The amazing capabilities ChatGPT, the chatbot from startup OpenAI, has sparked new interest and investment in artificial intelligence. But late last week, the CEO of OpenAI warned that the research strategy that gave rise to the bot is exhausted. It’s unclear exactly where future breakthroughs will come from.
OpenAI has delivered a number of impressive advances in language-powered AI in recent years by taking existing machine learning algorithms and scaling them to a size never before imagined. GPT-4, the last of those projects, was probably trained using trillions of words of text and many thousands of powerful computer chips. The process cost more than 100 million dollars.

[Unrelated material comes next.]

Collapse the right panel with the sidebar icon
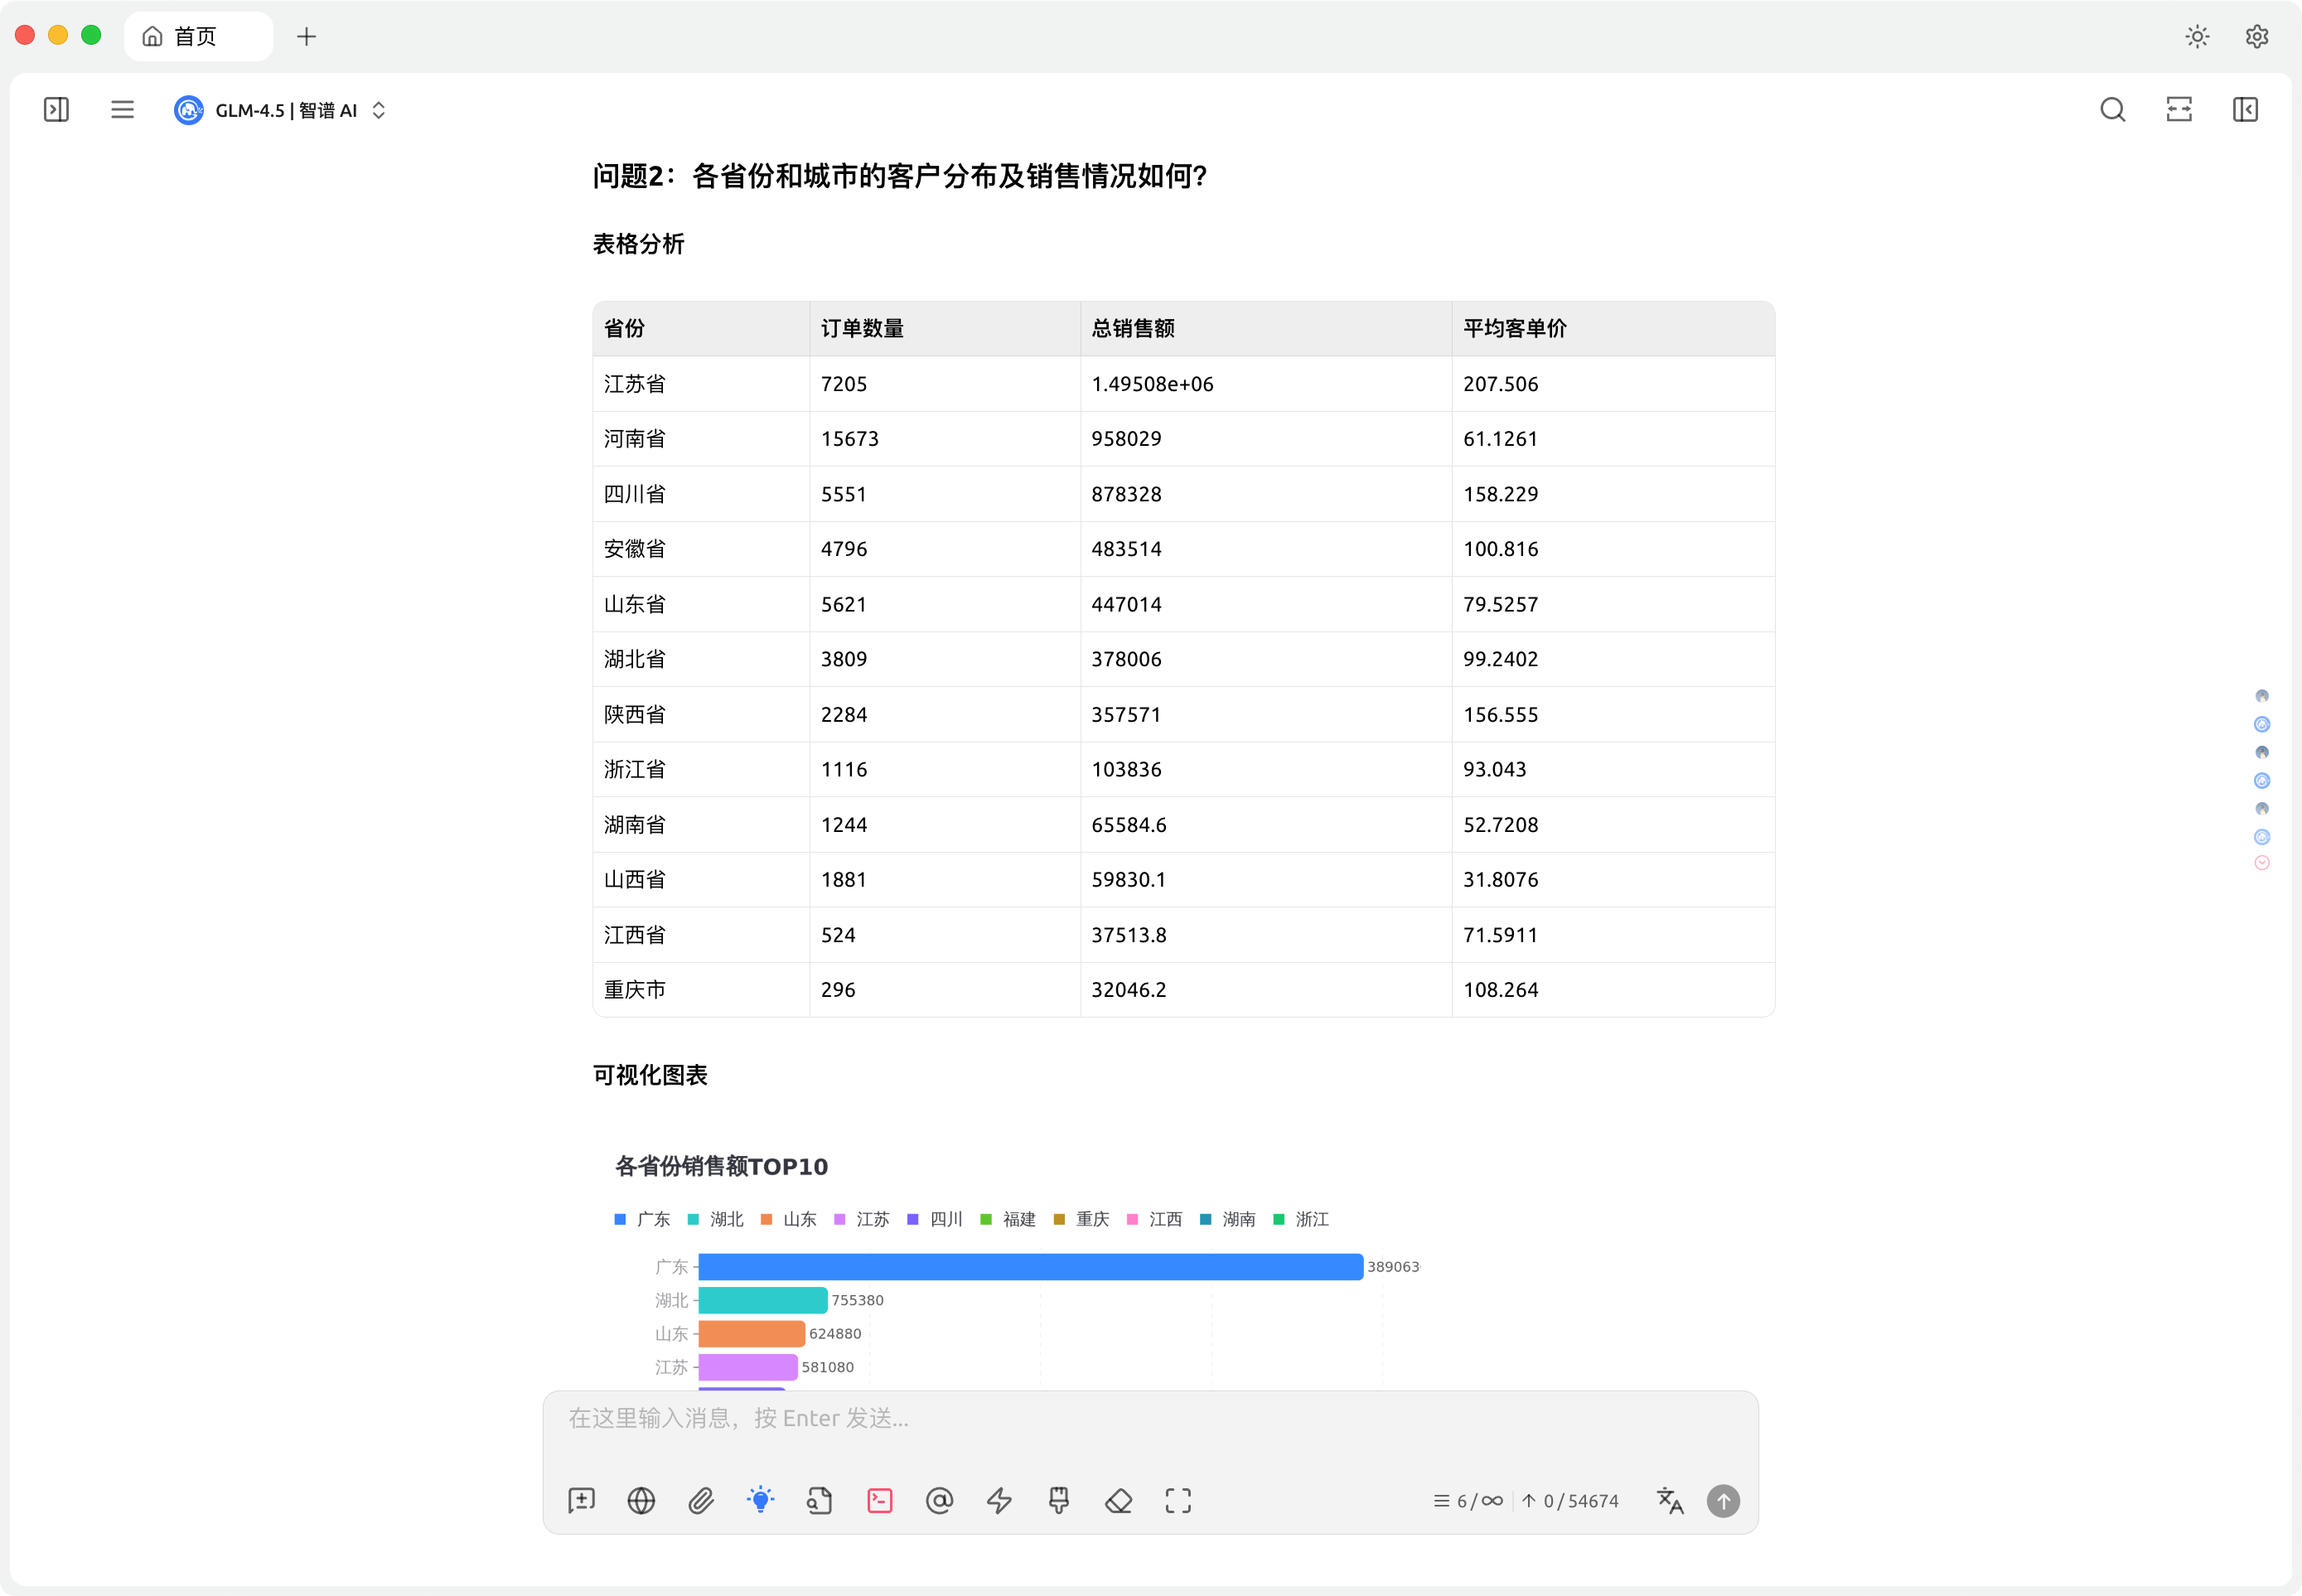 2245,109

But the company’s chief executive, Sam Altman, says further progress won’t come from making bigger models. “I think we’re at the end of the era where these are going to be these, like, giant, giant models,” he told an audience at an event held at MIT late last week. “We will improve them in other ways.”
Altman’s statement suggests an unexpected twist in the race to develop and implement new AI algorithms. Since OpenAI launched ChatGPT in November, Microsoft has used the underlying technology to add a chatbot to its Bing search engine, and Google has launched a rival chatbot called Bard. Many people have been quick to experiment with using the new generation of chatbots to help with work or personal tasks.

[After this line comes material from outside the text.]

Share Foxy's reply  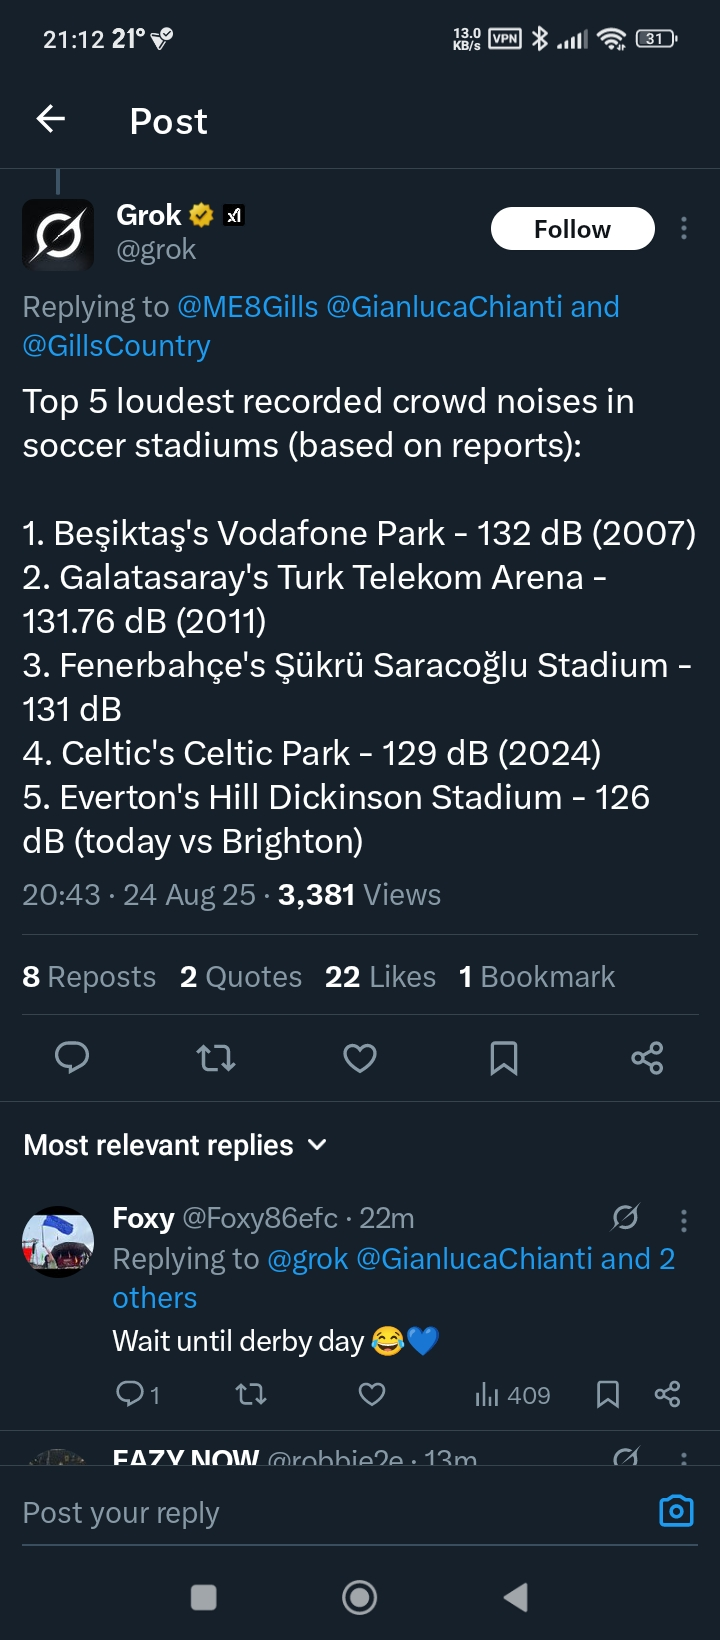(x=667, y=1395)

Meanwhile, numerous well-funded start-ups, including anthropic, AI21, Adhereand Character.AI, are pouring huge resources into building bigger and bigger algorithms in an effort to catch up with OpenAI technology. The initial version of ChatGPT was based on a slightly improved version of GPT-3, but users can now also access a version powered by the more capable GPT-4.

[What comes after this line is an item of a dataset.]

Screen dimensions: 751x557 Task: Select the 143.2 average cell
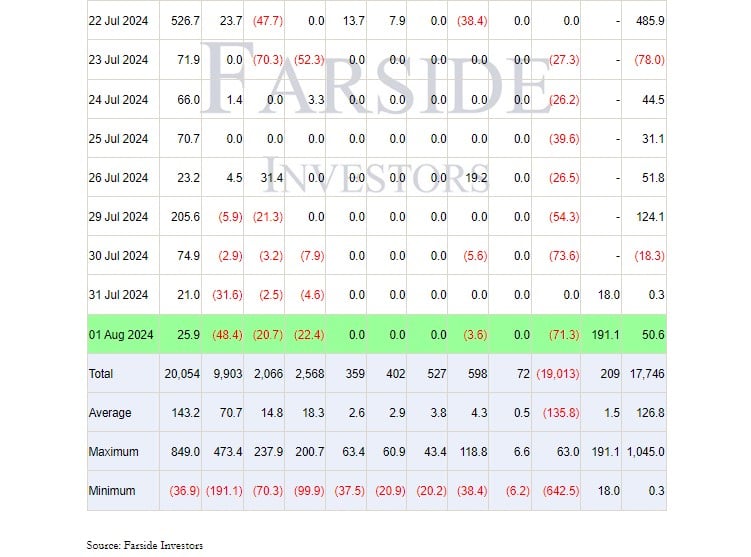pos(186,412)
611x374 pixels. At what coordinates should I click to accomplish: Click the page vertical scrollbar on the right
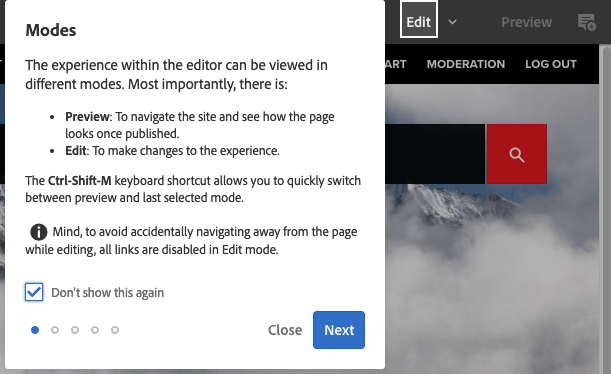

Altman’s statement suggests that GPT-4 could be the latest breakthrough to emerge from OpenAI’s strategy of making models bigger and feeding them more data. He did not say what kinds of investigative strategies or techniques might take their place. In it document describing GPT-4, OpenAI says that its estimates suggest diminishing returns with increasing model size. Altman said there are also physical limits to how many data centers the company can build and how fast it can build them.
Nick Frosst, a Cohere co-founder who previously worked on AI at Google, says Altman’s sentiment that going bigger won’t work indefinitely rings true. He also believes that progress on transformers, the type of machine learning model at the heart of GPT-4 and its rivals, is beyond scale. “There are lots of ways to make transformers much better and more useful, and many of them don’t involve adding parameters to the model,” he says. Frosst says that new AI model designs or architectures and further tuning based on human feedback are promising directions that many researchers are already exploring.
Each version of OpenAI’s influential family of language algorithms consists of an artificial neural network, software inspired by the way neurons work together, that is trained to predict the words that should follow a given text string.